■ **Job**: Reproduce each line of the listing below verbatim, leaving out the pictures.

■ **Items**:
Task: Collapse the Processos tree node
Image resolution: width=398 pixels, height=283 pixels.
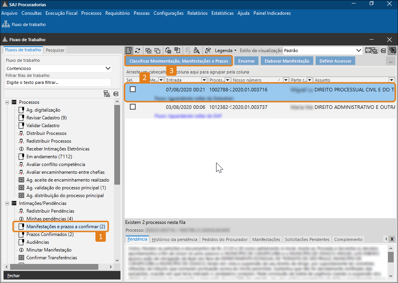Action: [x=7, y=102]
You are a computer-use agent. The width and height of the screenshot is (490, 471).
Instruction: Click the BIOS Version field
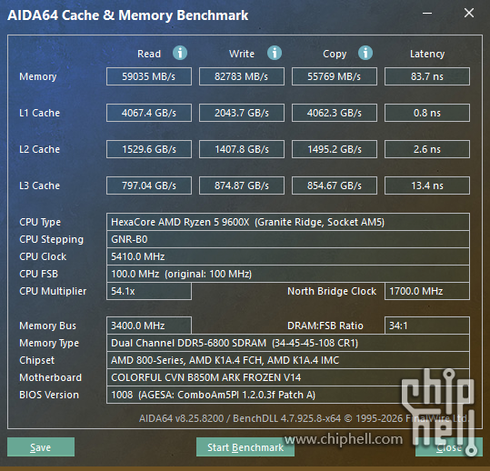(x=288, y=395)
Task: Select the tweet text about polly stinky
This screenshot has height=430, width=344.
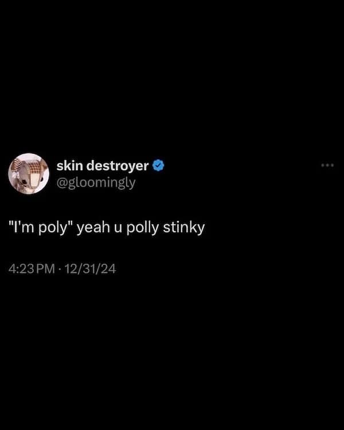Action: coord(107,228)
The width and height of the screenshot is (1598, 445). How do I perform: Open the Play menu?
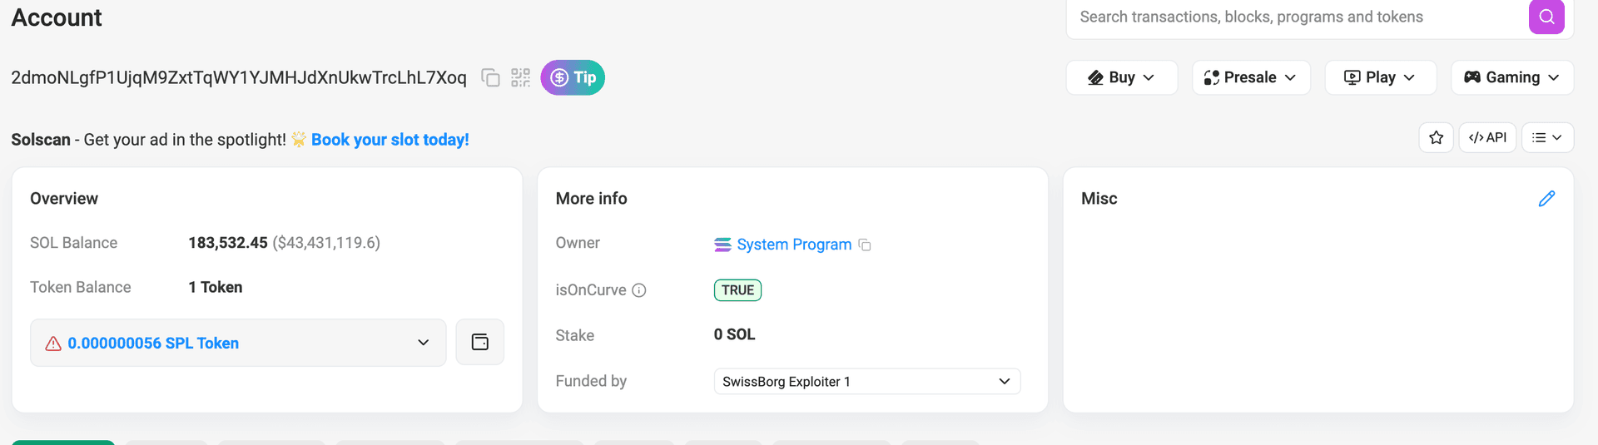1380,77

■ **Response**:
Task: Collapse the Processos tree node
Image resolution: width=398 pixels, height=283 pixels.
Action: [x=7, y=102]
You are a computer-use agent. The width and height of the screenshot is (490, 471).
Instruction: Click the BIOS Version field
(x=288, y=395)
Task: Select the tweet text about polly stinky
This screenshot has height=430, width=344.
Action: coord(107,228)
The width and height of the screenshot is (1598, 445). How do I perform: Open the Play menu?
1380,77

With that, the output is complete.